> What is required
Retype every entry word for word. Omit the pictures.

> The data

◆ ◆ ◆

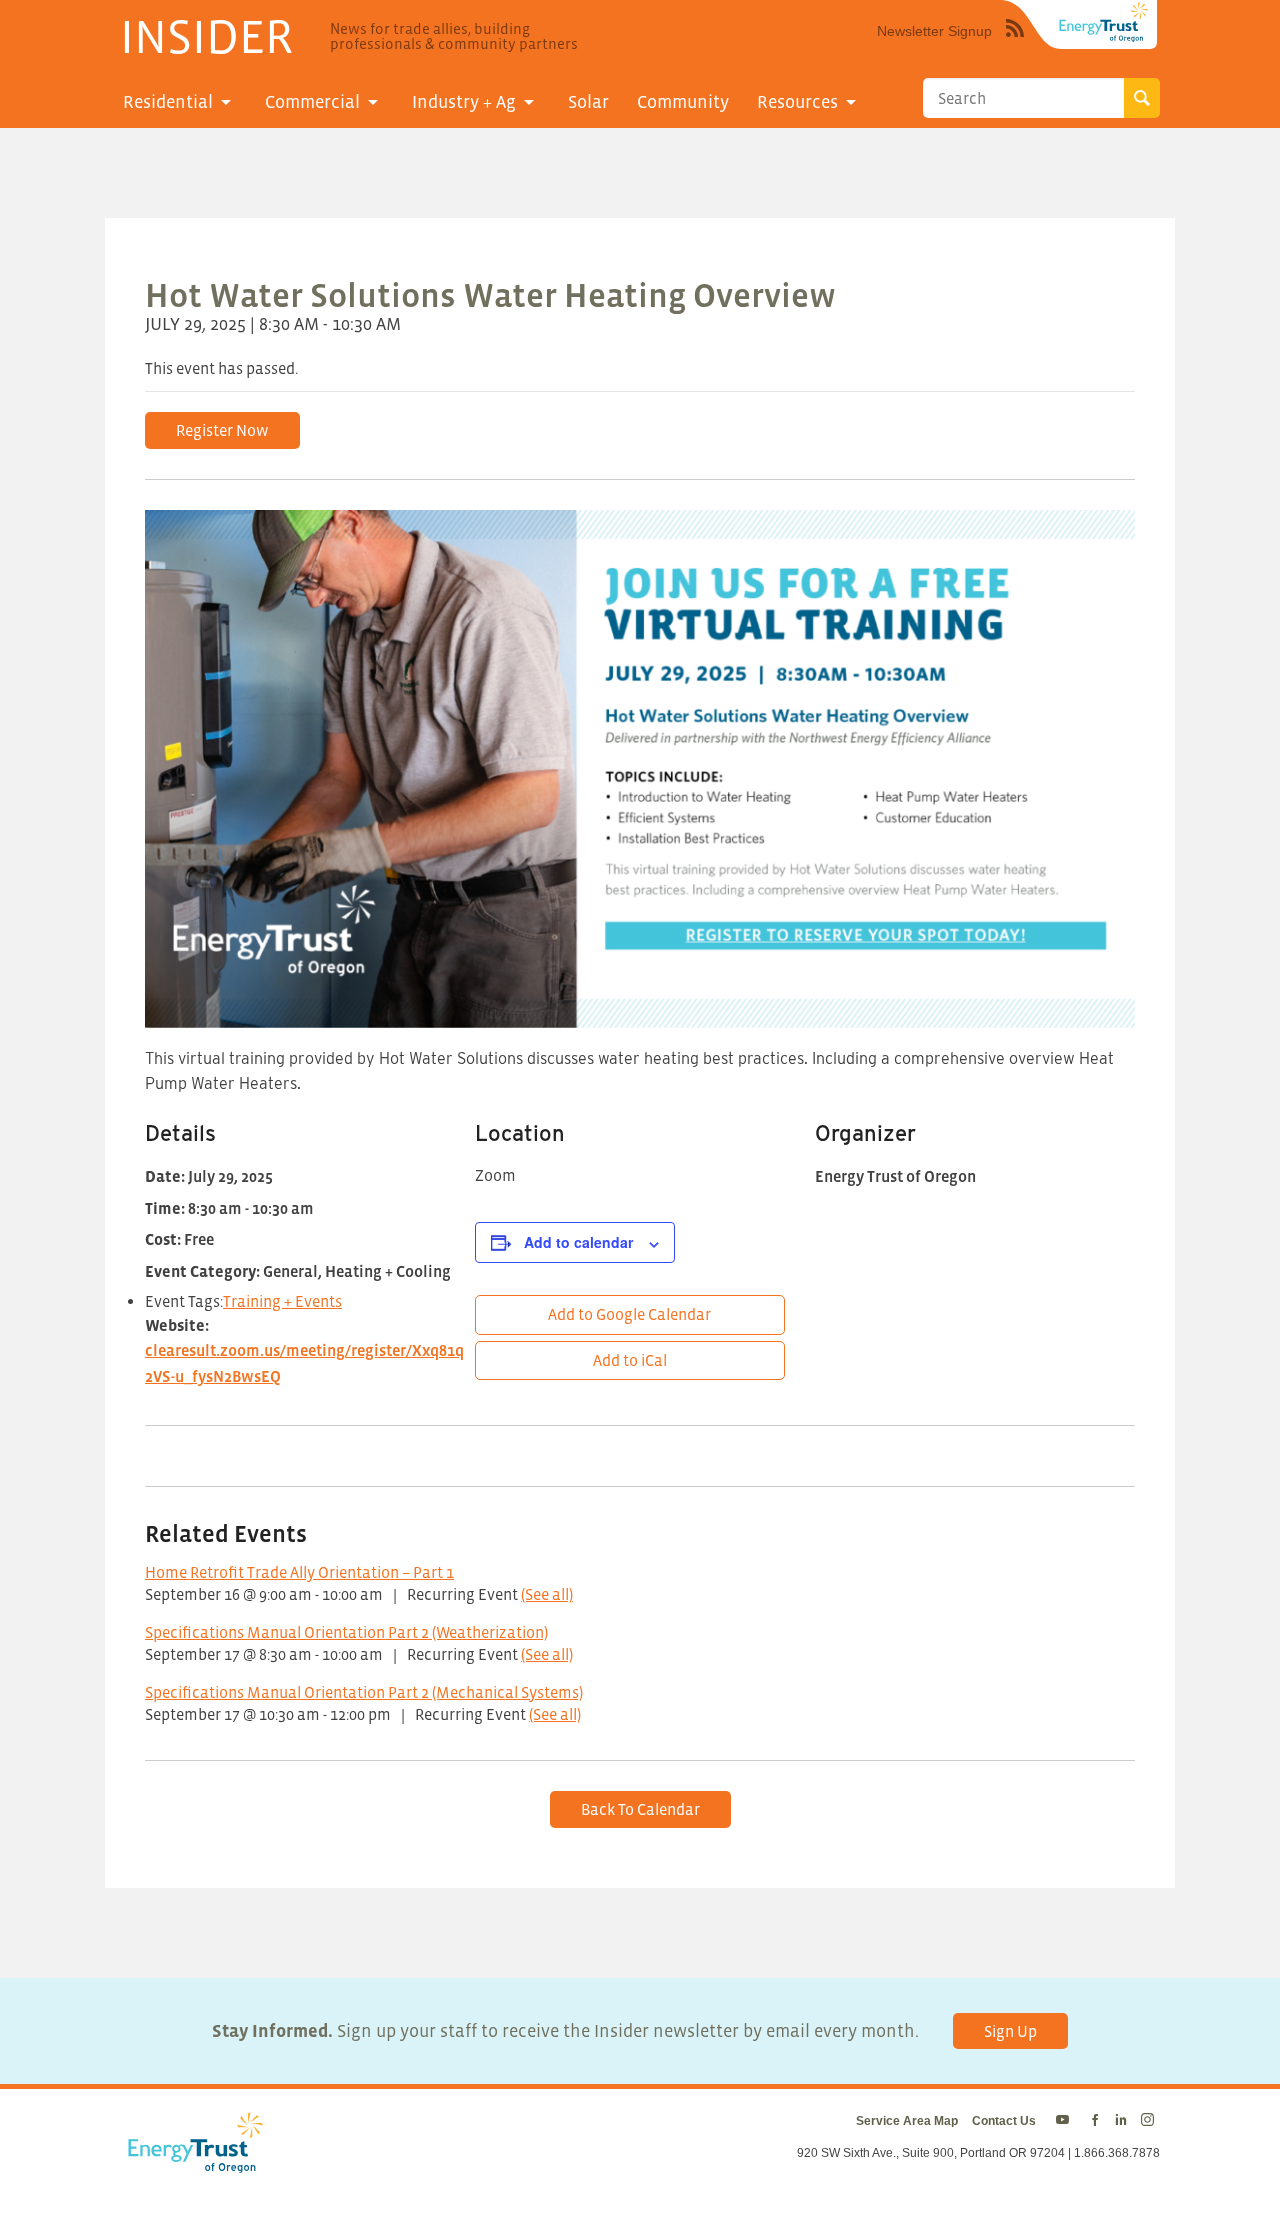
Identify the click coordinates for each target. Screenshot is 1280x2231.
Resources (797, 102)
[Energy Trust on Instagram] (1150, 2121)
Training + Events (282, 1301)
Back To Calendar (640, 1809)
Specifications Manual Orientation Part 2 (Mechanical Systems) (364, 1692)
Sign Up (1010, 2031)
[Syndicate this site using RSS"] (1015, 43)
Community (683, 102)
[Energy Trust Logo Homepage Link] (192, 2163)
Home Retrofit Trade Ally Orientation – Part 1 (299, 1572)
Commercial (312, 102)
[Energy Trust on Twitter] (1065, 2121)
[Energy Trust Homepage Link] (1104, 22)
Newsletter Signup (934, 31)
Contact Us (1004, 2121)
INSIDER (206, 36)
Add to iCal (630, 1360)
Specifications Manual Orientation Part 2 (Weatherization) (346, 1632)
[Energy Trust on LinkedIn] (1121, 2121)
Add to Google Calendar (629, 1314)
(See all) (547, 1594)
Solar (588, 102)
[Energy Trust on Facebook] (1095, 2121)
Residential (168, 102)
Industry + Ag (464, 102)
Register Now (222, 430)
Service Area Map (907, 2121)
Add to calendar (578, 1242)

◆ ◆ ◆

> Problem solution
Identify the click coordinates for each target. Screenshot is 1280x2231.
Resources (797, 102)
[Energy Trust on Instagram] (1150, 2121)
Training + Events (282, 1301)
Back To Calendar (640, 1809)
Specifications Manual Orientation Part 2 (Mechanical Systems) (364, 1692)
Sign Up (1010, 2031)
[Syndicate this site using RSS"] (1015, 43)
Community (683, 102)
[Energy Trust Logo Homepage Link] (192, 2163)
Home Retrofit Trade Ally Orientation – Part 1 (299, 1572)
Commercial (312, 102)
[Energy Trust on Twitter] (1065, 2121)
[Energy Trust Homepage Link] (1104, 22)
Newsletter Signup (934, 31)
Contact Us (1004, 2121)
INSIDER (206, 36)
Add to iCal (630, 1360)
Specifications Manual Orientation Part 2 (Weatherization) (346, 1632)
[Energy Trust on LinkedIn] (1121, 2121)
Add to Google Calendar (629, 1314)
(See all) (547, 1594)
Solar (588, 102)
[Energy Trust on Facebook] (1095, 2121)
Residential (168, 102)
Industry + Ag (464, 102)
Register Now (222, 430)
Service Area Map (907, 2121)
Add to calendar (578, 1242)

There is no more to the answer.